It was a footballing suicide and, on a mid-October afternoon when temperatures in north London hit the 70s, the heat is on the manager, David Moyes. He was measured enough afterwards though he admitted that it was hard not to be "down" because of the predicament.

"And there was no need for a crossfield pass," he said, referring to Joseph Yobo's wildly ambitious punt that surrendered possession in the second half when Everton were in control. The ball was shunted to Jermaine Jenas who picked out Mido. Unmarked, he headed beyond goalkeeper Nigel Martyn. On the touchline, Moyes was apoplectic. Afterwards he added: "In the situation we are in you hope to do the basics right." His players didn't. And they paid the price.
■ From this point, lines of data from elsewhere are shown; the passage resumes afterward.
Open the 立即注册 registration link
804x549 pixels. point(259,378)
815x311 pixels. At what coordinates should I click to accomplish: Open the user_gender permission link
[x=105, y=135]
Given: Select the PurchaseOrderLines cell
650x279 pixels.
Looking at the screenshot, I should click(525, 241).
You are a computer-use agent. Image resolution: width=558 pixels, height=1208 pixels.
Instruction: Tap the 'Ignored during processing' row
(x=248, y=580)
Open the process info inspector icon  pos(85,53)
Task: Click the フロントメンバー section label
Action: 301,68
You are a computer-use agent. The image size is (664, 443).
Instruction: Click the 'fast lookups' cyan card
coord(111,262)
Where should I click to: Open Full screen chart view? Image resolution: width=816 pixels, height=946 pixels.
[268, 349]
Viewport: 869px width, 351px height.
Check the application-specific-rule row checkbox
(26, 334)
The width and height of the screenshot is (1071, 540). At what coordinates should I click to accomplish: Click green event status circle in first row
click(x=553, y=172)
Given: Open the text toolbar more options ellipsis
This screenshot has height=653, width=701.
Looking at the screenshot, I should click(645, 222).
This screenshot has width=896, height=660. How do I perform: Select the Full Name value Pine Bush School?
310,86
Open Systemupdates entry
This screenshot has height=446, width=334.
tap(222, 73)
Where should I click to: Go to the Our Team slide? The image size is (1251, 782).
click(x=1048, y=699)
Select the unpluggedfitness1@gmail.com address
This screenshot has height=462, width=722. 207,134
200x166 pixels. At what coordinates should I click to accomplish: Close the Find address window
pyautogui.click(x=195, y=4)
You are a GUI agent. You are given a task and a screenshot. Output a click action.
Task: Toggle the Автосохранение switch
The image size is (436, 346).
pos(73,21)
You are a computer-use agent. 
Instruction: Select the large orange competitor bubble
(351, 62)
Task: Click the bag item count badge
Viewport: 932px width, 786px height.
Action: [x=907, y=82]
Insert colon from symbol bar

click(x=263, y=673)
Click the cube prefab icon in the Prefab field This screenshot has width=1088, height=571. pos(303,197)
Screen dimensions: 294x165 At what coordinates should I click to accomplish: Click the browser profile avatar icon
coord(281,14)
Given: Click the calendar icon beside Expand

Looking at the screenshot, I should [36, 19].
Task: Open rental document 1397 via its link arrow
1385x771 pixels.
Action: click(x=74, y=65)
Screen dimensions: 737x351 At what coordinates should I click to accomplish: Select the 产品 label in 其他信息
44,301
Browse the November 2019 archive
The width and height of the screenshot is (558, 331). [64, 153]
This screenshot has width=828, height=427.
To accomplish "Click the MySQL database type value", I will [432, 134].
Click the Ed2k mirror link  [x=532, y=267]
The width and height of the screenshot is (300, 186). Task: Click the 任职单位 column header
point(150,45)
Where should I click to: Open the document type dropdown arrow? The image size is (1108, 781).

Perhaps they also paid for Moyes' decision to deploy a lone striker. It handed the initiative to Spurs, who could have scored in the first half from two thumping Michael Dawson headers. Martyn pushed the first away, the second struck the midriff of Nuno Valente on the goal-line.

Spurs' main hope was from the composed trickery of 18-year-old Aaron Lennon. "He's so mature," said the head coach, Martin Jol, "it's scary." Lennon scared Valente but was not too well served by his team-mates.

Everton had their own moments. James McFadden evaded three half-hearted challenges and struck a fierce drive which Paul Robinson beat away while Jenas had to lunge and block a half-volley from Kevin Kilbane. But, in truth, it was disjointed. Neither side exerted enough control. Jol could blame that on youth, and the need for his side to blend. For Moyes it was far more critical. He says he has good players but they are not showing that at present.

"I said before today that we start again," Moyes said, hoping to use the international break as a watershed. It failed. After Martyn blocked Jermain Defoe's angled shot, Yobo had his mad moment. One down, Everton pushed, only to be hit almost immediately with a second.

This time Mido headed on to Defoe who cut inside from the left and was given time to look up and float a centre for Jenas to head in his first goal since his £7m transfer from Newcastle United. It was only his second goal in a year and a half. "I think there will be a lot more coming from him because he's a big talent," said Jol contentedly. The Dutchman, who is nevertheless keen to temper expectation, has many in a team for whom Michael Carrick returned and Ledley King, a player Jol ranks as England's best central defender, was assured.

Moyes threw on Duncan Ferguson and he immediately forced a fine tip-over from Robinson. It could have made a difference with Moyes admitting that even a goal, never mind a point, could have lifted his players. They got neither.